Winning the long-drive title is great, but being alive to talk about it is even better

Click here for more on this story
Posted: Tuesday November 06, 2001 1:51 PM

By Lee Brandon

SPORTS ILLUSTRATED: Golf Plus
   Joey Terrill
Think it's a long shot for a woman who has been playing golf casually for only four years to win the women's division of the RE/MAX World Long Drive Championship? I did exactly that last month in Mesquite, Nev., with a victorious poke of 291.3 yards, but the real upset is that I'm alive to enjoy the moment. On Feb. 27, 1979, my heart stopped on the operating table, and my left arm was all but severed at the elbow.

At the time I was a high school junior in Bay Shore, N.Y., nationally ranked in the shot put and the discus and dreaming of qualifying for the Olympics. Following a varsity basketball game, I went to push open the locker-room door but instead fell through a small window. A glass shard sliced open the brachial artery at my elbow, and suddenly my blood was squirting all over the floor.

I was rushed to the hospital. Not only did the doctors restart my heart, but they also saved my arm. I was cut to the bone from my elbow to my shoulder, but the nerve somehow remained attached. After the arm was stitched back together, it would be seven years before I could feel all of my hand, and even then doctors told me that I would never regain its full use.
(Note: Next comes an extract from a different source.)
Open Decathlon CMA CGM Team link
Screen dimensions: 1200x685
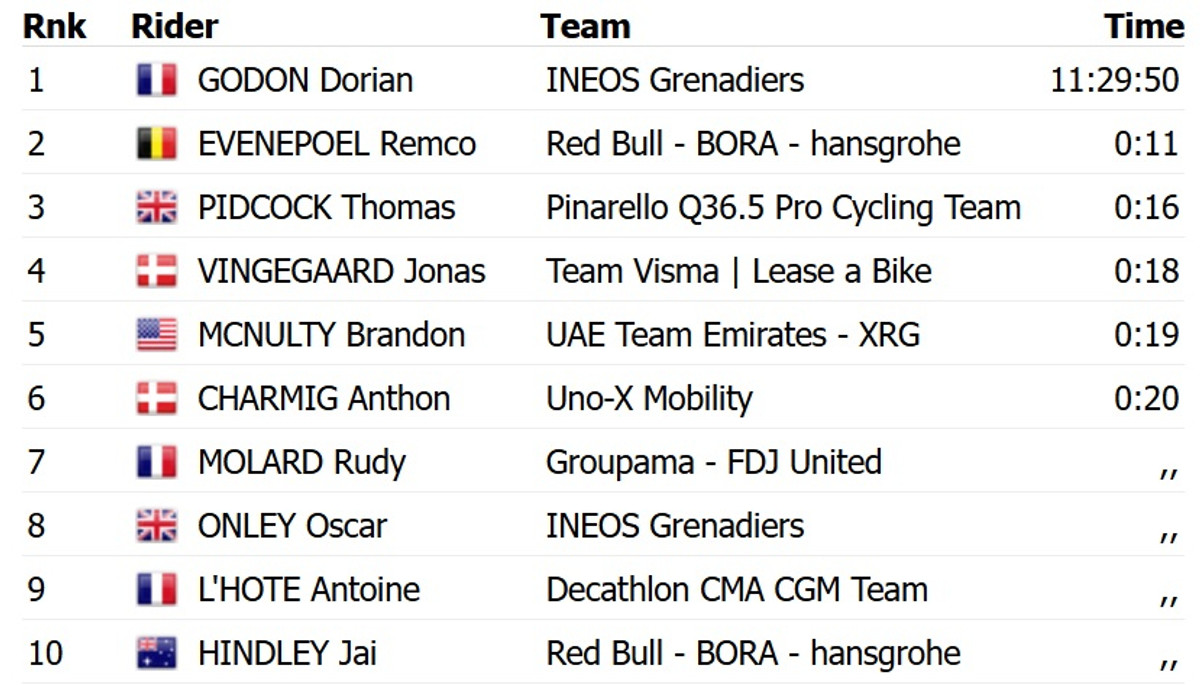click(737, 590)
Through strength training I proved them wrong, and in 1988 I became the NFL's first female strength coach, working two seasons as an assistant with the New York Jets.
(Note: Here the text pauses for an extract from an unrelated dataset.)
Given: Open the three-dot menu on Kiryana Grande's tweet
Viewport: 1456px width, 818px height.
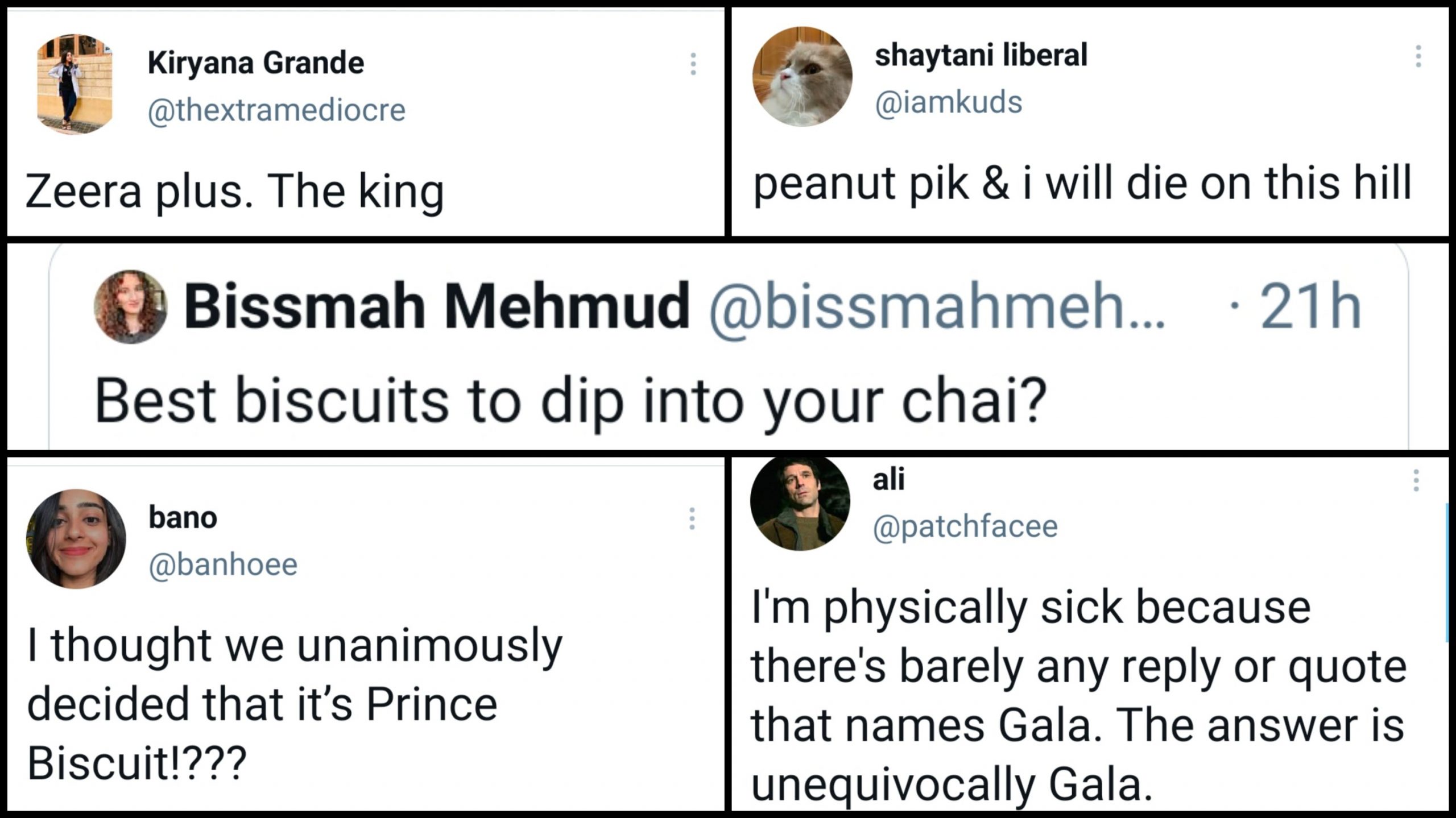Looking at the screenshot, I should 693,64.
I took up golf in 1997 but have squeezed in only 20 rounds. Five months ago my golf instructor, Rex Flory, told me about the long-driving competition. "The woman who won last year hit it 249 yards," Rex said. "You can hit that with a four-wood."

I began training an hour a day, four times a week. It looked as if my quest for long-driving glory would be dashed when, a week before the finals, I tore a tendon in my left hand while practicing. During the finals I had to gingerly grip my 47-inch driver, and I won by using basically one arm, not an entirely unfamiliar feeling.

Lee Brandon, 39, is a strength specialist in Brentwood, Calif.